Ran Canetti: Composable Formal Security Analysis (Invited Speech)
Ran underscored the fact that the most challenging part of verifying security is to guarantee that protocols remain secure when put in arbitrary contexts and composed with other protocols. He defined a notion of security which basically requires that the observational behavior of a protocol in the presence of an "environment" machine (which can interfere in all possible ways) emulates the behavior of a perfectly secure protocol with a trusted third party. Combining symbolic methods with concrete cryptographic protocols is another aspect of composition theorem. Explicit analysis of all possible combination of such protocols is infeasible.

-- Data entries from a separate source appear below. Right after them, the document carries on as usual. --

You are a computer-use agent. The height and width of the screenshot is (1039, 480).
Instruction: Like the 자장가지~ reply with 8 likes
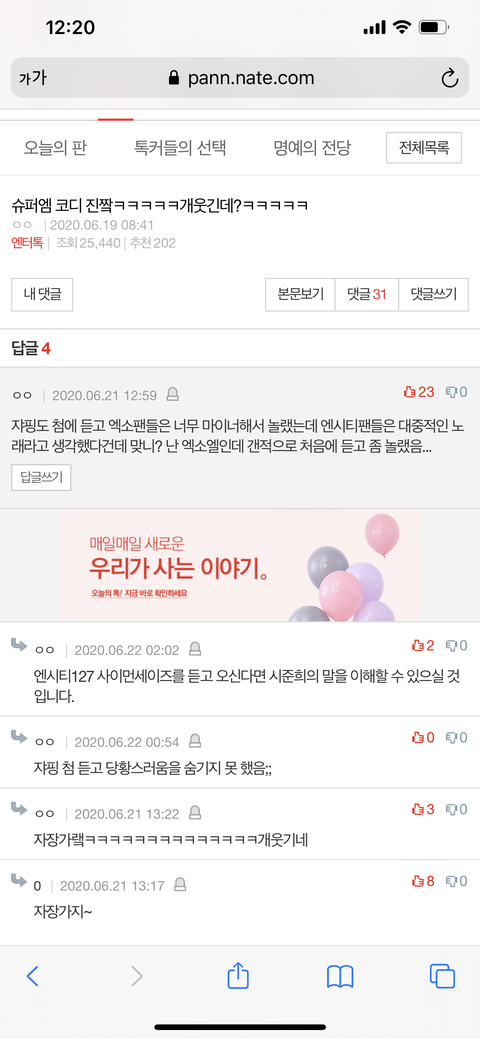(x=418, y=881)
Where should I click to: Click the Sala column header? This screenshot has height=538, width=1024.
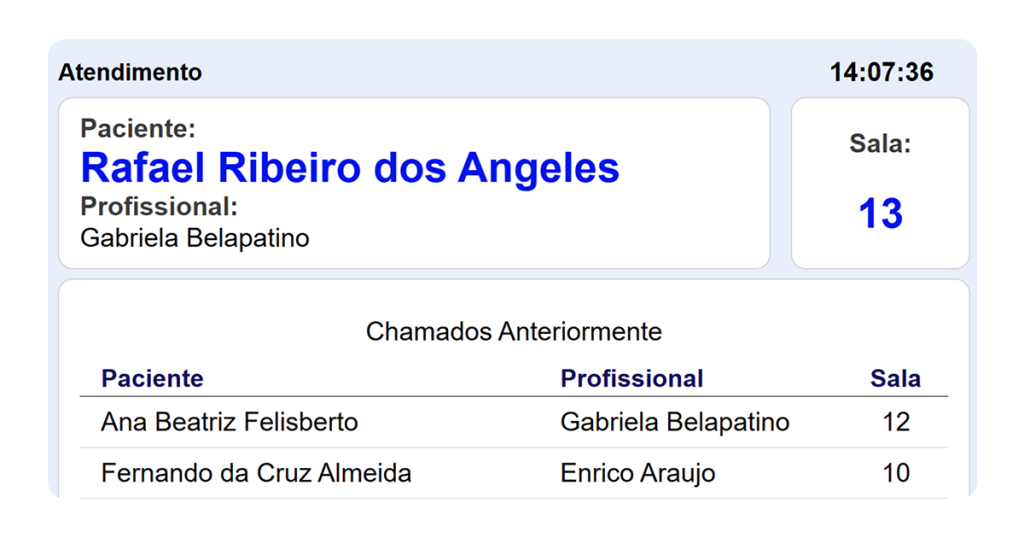pyautogui.click(x=895, y=379)
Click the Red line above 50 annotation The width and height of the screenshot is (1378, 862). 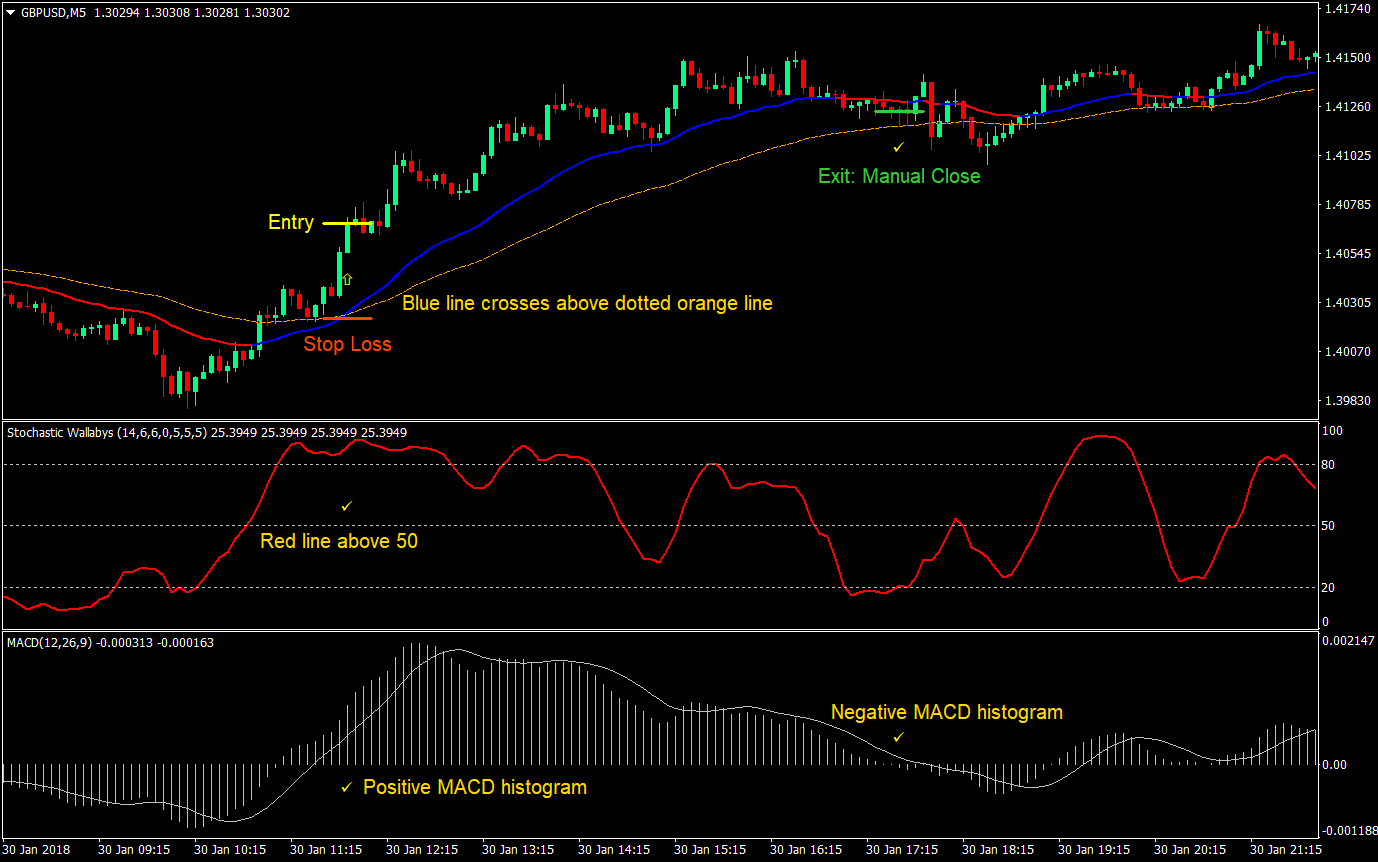pos(338,541)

The message of the talk can be nicely summarized in the following nice quote (unfortunately forgot from whom):
Addendum from Luca: Ran attributed the above quote to Dave Safford.
"In security, the sum of the parts is a hole."
Patricia Bouyer: On Expressiveness and Complexity in Real-time Model Checking
Metric Temporal Logic (MTL) is a popular extension of Linear Temporal Logic (LTL) with quantitative timing, for which model-checking problem over dense-time models is undecidable. The main culprit for the undecidability is the presence of punctuality, i.e., formulae in which one can talk about exact time moments of events. Thus, punctuality-free fragments of MTL, such Metric Interval Temporal Logic (MITL), are proposed which are decidable. Patricia introduced a new subset of MTL, called coFlat-MTL, which can express properties such as global invariance, bounded response, and some kinds of punctuality (e.g., punctual response), for which model-checking over timed-automata models is in EXPSPACE. She also gave a tableau construction algorithm for this logic.
Antonin Kucera: Controller Synthesis and Verification of Markov Decision Processes
Antonin first showed why we need randomized and history dependent strategies (even bounded memory is insufficient) to control CMDP in order to satisfy qPCTL formulae. Then he presented a study of the complexity of the controller synthesis problem for Markov Decision Processes, which is the following question:
Is there a history dependent randomized strategy such that a given model satisfies a given qPCTL(*) formula?
(qPCTL is an extension of CTL, which allows for specifying properties like: with a probability less than .5, a state with a certain property will be reached.) According to his study, if I remember well, the controller synthesis problem for qPCTL(*) formulae is (2-)EXPTIME-complete in the size of the formula and polynomial in the size of the MDP.